Keep: Three Cali teams battling for sunshine
Assuming for the moment, that the Nuggets, Warriors, Rockets, Thunder, Trail Blazers, Spurs and Jazz will receive a golden ticket. That leaves at least three viable candidates for the Western Conference’s eighth seed:
|Team||Record||Games left vs. > .500||Strength of Schedule|
LeBron James came back, and the Lakers squeezed out an ugly win vs. the Clippers. Granted, it was a pivotal win that prevented giving up ground in what could be a valuable tiebreaker.
James, who might’ve been rushed back prematurely, sat two days later against the Golden State Warriors due to load management. Unfortunately, that decision coincided with a night where the Clippers managed a sensational 25-point comeback vs. the Detroit Pistons. Three months from now, we could look back to either of those moments as the game that turned the tide for the better Los Angeles team.
Not to be lost in the battle for LA, the Sacramento Kings continue to quietly hum along, long after most of the East coast has turned in for the evening. Marvin Bagley, who has been condemned to eternal social media berating for the heinous crime of not being Luka Doncic, is starting to look like a very good player. Hield, noted above is having a special year and De’Aaron Fox is the engine that brings it all together. Wouldn’t it be fitting if the once woeful and broken younger brother of the Pacific division wound up sneaking in over the Titans of LA?
Keep: Dallas Mavericks as the League Pass leader of next season
The Lakers, who could’ve had Paul George had they just traded for him initially, are learning from their mistakes. Not to be outdone, Mark Cuban is also on that corrective journey.

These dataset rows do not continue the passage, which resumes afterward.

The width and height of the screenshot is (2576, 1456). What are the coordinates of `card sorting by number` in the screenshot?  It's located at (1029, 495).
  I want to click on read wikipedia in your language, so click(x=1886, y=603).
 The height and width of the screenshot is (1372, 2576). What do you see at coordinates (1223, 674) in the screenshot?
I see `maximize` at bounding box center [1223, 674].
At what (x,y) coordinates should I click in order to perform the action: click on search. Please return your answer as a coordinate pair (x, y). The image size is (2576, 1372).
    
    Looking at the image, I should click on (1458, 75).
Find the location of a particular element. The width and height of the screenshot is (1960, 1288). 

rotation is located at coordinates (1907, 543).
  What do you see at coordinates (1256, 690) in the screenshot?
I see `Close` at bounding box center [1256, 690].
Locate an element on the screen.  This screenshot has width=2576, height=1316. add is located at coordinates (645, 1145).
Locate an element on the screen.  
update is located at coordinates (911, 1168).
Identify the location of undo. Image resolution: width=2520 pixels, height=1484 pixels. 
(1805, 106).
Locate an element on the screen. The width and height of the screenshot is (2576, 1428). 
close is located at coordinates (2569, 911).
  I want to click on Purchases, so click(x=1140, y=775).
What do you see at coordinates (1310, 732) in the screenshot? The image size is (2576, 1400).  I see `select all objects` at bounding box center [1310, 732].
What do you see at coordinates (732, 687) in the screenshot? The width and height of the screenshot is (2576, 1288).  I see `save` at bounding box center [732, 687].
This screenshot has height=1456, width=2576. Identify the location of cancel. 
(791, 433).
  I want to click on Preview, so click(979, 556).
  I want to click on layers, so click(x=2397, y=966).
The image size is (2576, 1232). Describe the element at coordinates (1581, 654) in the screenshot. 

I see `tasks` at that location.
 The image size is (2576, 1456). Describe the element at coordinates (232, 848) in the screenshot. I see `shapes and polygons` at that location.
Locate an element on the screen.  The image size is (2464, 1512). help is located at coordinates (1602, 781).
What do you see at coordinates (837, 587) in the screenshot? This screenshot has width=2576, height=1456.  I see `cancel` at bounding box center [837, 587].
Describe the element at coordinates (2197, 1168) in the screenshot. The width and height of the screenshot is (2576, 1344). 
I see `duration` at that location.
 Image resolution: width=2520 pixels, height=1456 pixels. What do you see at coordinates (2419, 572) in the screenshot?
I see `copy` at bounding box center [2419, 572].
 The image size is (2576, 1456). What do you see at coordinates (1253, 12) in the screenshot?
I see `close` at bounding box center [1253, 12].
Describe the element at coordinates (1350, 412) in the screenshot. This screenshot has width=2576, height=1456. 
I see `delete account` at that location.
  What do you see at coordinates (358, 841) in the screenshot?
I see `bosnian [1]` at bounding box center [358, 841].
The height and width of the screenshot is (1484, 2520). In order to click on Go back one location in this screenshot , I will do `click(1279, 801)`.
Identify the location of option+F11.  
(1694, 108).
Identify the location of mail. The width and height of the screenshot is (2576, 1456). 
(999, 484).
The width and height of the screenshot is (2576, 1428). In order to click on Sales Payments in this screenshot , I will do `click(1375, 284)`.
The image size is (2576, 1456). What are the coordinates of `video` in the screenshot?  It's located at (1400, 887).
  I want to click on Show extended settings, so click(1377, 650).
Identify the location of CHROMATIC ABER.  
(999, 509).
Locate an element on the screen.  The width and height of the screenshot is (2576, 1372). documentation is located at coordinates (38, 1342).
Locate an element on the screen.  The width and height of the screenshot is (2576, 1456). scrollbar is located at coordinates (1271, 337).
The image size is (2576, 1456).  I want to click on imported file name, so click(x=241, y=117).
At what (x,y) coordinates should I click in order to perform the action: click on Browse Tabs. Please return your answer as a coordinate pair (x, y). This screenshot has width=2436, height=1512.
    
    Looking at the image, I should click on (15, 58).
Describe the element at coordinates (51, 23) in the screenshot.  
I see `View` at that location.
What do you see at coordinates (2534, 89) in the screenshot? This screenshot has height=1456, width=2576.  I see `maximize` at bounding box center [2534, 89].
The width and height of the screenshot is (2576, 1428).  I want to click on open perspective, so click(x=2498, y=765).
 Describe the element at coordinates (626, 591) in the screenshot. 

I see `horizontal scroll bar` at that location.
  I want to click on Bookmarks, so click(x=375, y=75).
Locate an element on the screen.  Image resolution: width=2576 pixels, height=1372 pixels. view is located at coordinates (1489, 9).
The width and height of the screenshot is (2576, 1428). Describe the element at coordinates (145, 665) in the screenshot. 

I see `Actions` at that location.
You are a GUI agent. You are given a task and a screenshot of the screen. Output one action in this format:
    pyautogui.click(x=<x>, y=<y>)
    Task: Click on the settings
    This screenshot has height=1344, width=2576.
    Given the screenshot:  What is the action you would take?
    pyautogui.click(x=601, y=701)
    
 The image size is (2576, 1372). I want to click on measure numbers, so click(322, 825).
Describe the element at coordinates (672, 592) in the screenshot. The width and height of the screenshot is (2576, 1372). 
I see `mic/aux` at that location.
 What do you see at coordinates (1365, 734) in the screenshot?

Powerful quote from Mavs owner Mark Cuban that will be part of Tuesday's @nytimes NBA newsletter: "It was my mistake not to keep Dirk (Nowitzki) and Steve (Nash) together longer," Cuban tells @NYTSports. "I won't make the same mistake with Luka (@luka7doncic) and KP (@kporzee)."
— Marc Stein (@TheSteinLine) February 5, 2019
In the end, Steve Nash won two MVP awards, led the most entertaining team of the decade and was a Robert Horry hip bump away from a possible title. And Dirk Nowitzki, well, Nowitzki obviously got the MVP and the magic run of 2011 that forever cemented him as one of the 20-30 best to ever do it. It turned out OK, but there will always be the “What if Nash and Nowitzki had stayed together” scenarios.
During the introductory press conference, Donnie Nelson noted that Kristaps Porzingis is not Nowitzki and Doncic is not Larry Bird, they are their own unique players who will leave their own marks on the Association. Fair enough, the point is the Mavericks haven’t had a duo with a ceiling anywhere close to this since 2004.
If Porzingis is healthy and gets back to being the floor-spacing, rim-protecting unicorn that won the hearts and minds of the wild Knickstape and Doncic builds off what has become an all-time special rookie season, the Mavericks could catapult out of the basement.